06


 私は、物心ついた時には教会で暮らしていた。
 私の他にもハイラル統一戦争の影響で身寄りが無い子供が沢山居て、皆で家族のように仲良く暮らしていた事を覚えている。
 でも私は生まれつき魔力が高く、自分でその力を上手くコントロール出来なかった。間違えて友達を傷付けたくなかったから、人と距離を置いて生活していた。

 そんなひとりぼっちだった私をゼルダ様が救って下さった。ゼルダ様と一緒に居ると私の力が暴走することは無くなって、誰かを傷つける心配も無くなったのだ。それどころか私の力を王国の為に使って欲しいとまで言って下さった。
 身に余る光栄だった。私を救って下さっただけではなく、私の力を必要として下さったのだから。その時から私はゼルダ様の為に全てを捧げようと心に強く誓った。


***


 少しだけ語る、私の昔話。リンクは黙って聞いてくれていた。

「そして、これから話すことは私の正直な気持ちです。上手く言葉にできるか分かりませんが……聞いてくれますか?」

 私は真っ直ぐリンクを見る。リンクは俯きながらではあるけれど、頷いてくれた。
 どうかこの気持ちが届いてほしい。精一杯の気持ちを込めて話す。

「今までゼルダ様の為だけに生きるのが私の存在意義でした。それが私の使命であり、運命だったから。でも……存在意義を失って、またひとりぼっちになっていたのです」

 初めてリンクに会った日のことを思い出す。私と同じでひとりぼっちだったリンク。最初は素っ気なかったけれど、リンクは初めて会う私にも優しくしてくれた。

「私、初めはリンクのことゼルダ様を助けてくれた"勇者様"として見ていました。何もできなかった役立たずの私の代わりにゼルダ様を、ハイラルを救ってくれた勇者様。一緒に暮らす中で、何があってもその恩をお返ししなければと思っていました」

 ひとりの寂しさは知っていたから、リンクに話し掛けることは止めなかった。半分は自分の為でもあったけど、私もここにいますよって伝えたかったから。

「でも……リンクと一緒に居るうちに、気付いたらそんなこと忘れている私がいました。ただ一緒に居て心地良くて楽しくて。リンクが笑っていると私も嬉しいし、悲しんでいると辛くなります。こんな感情、ゼルダ様以外に持ったのは初めてで……リンクの隣に居て、すごく幸せなのです」

 自分の胸が凄くドキドキしているのが分かる。この感情の正体は分からないけれど、凄く幸せな気持ちになるのだからきっとリンクに伝えればリンクだって幸せになってくれるはず。

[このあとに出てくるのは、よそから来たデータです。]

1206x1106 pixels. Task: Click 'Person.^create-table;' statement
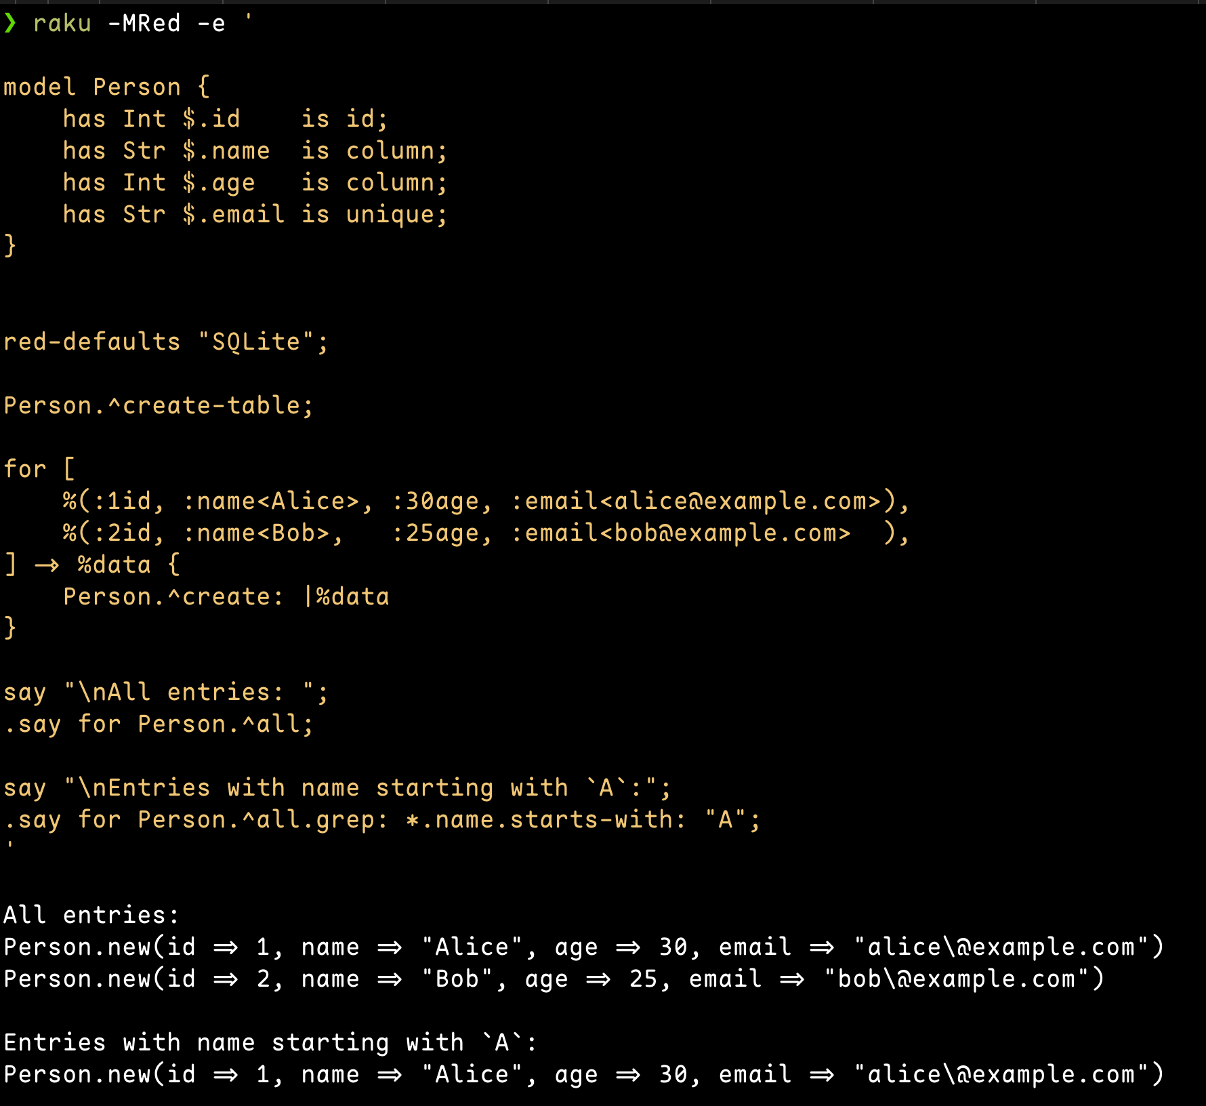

「あの満月の夜……私はリンクの為に生きたい、リンクを支えたいと思いました。心の底からの私の素直な気持ちです。私は絶対にリンクを置いていったりなんかしません。ずっと、ずーっと側にいますよ。だって、私がリンクと一緒に居たいのですから」

 朝日が昇り始めたのか、いつの間にか部屋に陽の光が差し込んできた。先程までは薄暗くて顔色までは見えなかったけど、朝日に照らされるリンクの頬が赤く染まっていることにここで初めて気付く。
 ぽかんとして、上の空……というか、心ここにあらずといった顔をしている。リンクがこんな顔をするのは珍しくて思わず凝視していたら、それに気付いたらしいリンクが口元をばっと抑え私から目を逸らした。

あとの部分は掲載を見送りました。